───── DATASET RECORDS
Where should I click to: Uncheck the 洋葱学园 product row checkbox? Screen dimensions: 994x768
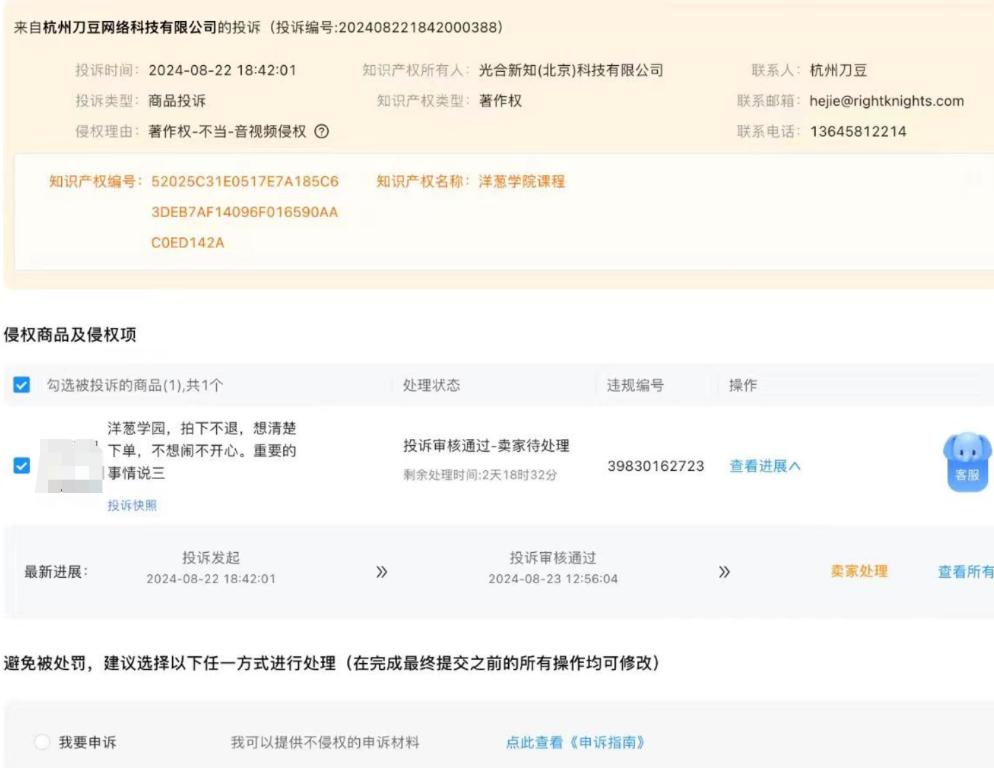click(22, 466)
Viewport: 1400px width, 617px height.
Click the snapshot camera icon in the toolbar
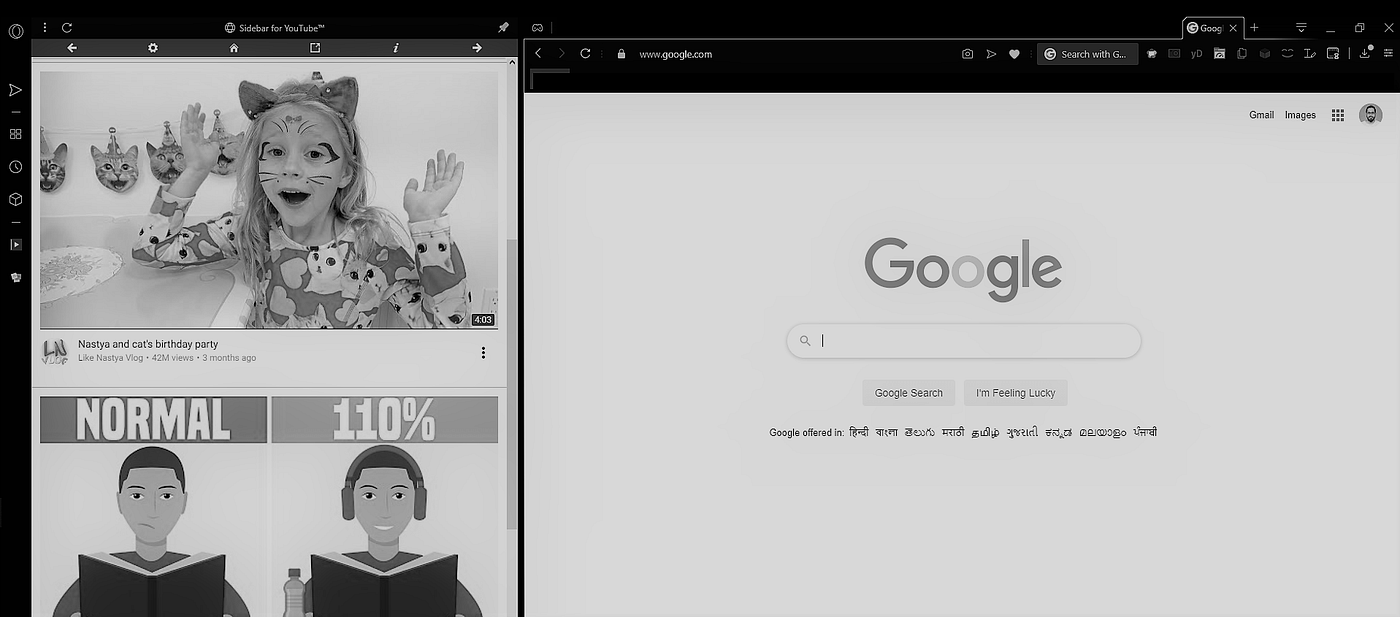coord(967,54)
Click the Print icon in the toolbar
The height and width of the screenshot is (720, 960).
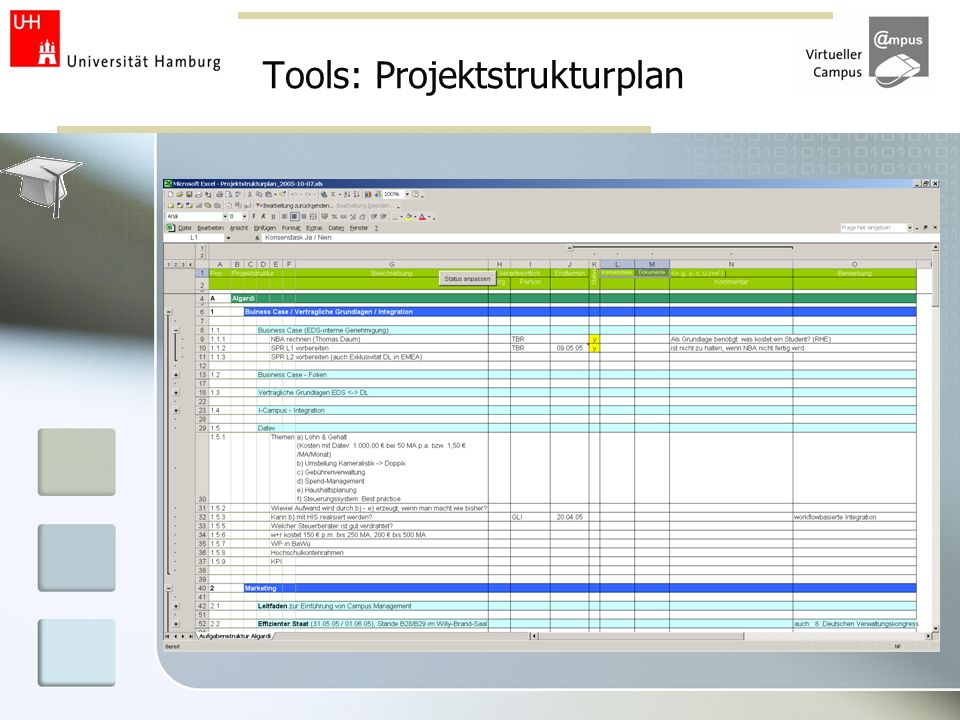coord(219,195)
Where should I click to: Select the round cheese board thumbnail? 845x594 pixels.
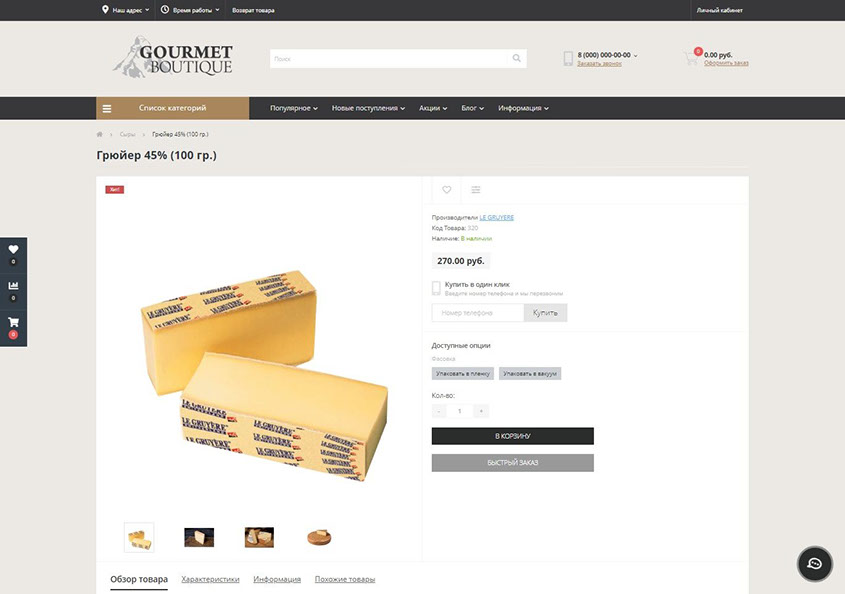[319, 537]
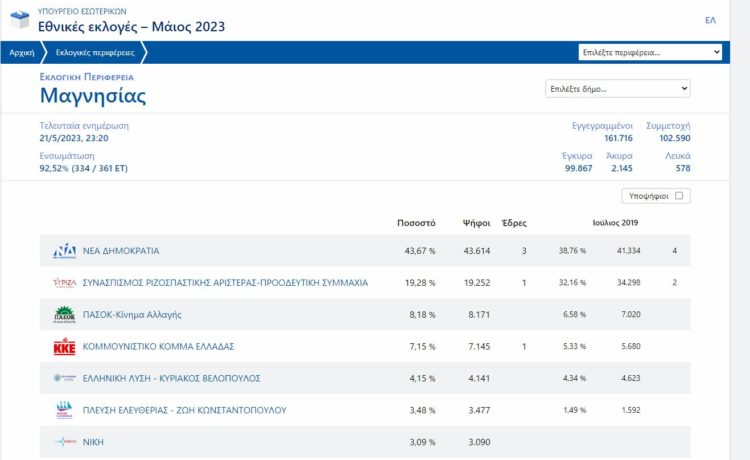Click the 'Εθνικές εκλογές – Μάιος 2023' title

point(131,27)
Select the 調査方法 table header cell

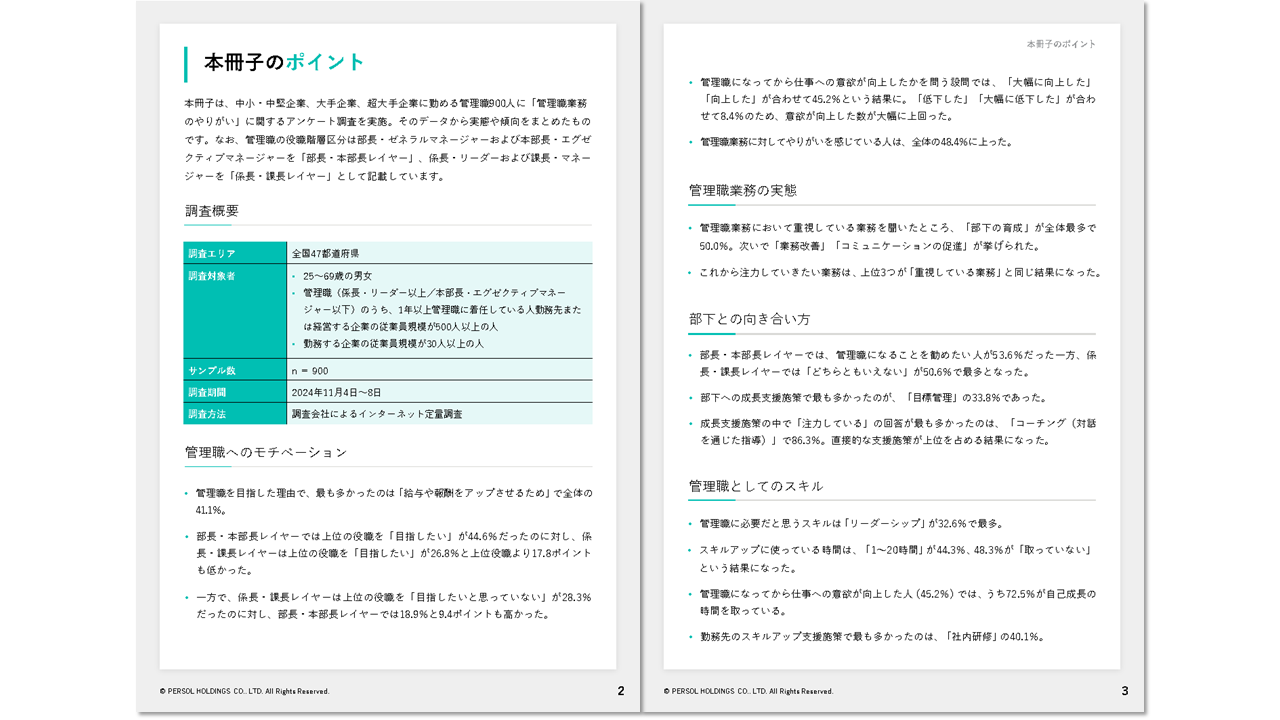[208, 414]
──────────
▶ _WORK TO BE COMPLETED_
Reproduce all of the data exactly, omitting each picture it holds.

▶ _RESULT OF THE EXERCISE_
Where should I click to: Uncheck the 洋葱学园 product row checkbox? Screen dimensions: 994x768
click(22, 466)
Viewport: 1400px width, 617px height.
Click the snapshot camera icon in the toolbar
coord(967,54)
Click the Print icon in the toolbar
The height and width of the screenshot is (720, 960).
coord(219,195)
Where should I click to: Select the round cheese board thumbnail? 845x594 pixels.
[319, 537]
Click the 'Εθνικές εκλογές – Μάιος 2023' title

point(131,27)
Select the 調査方法 table header cell

[208, 414]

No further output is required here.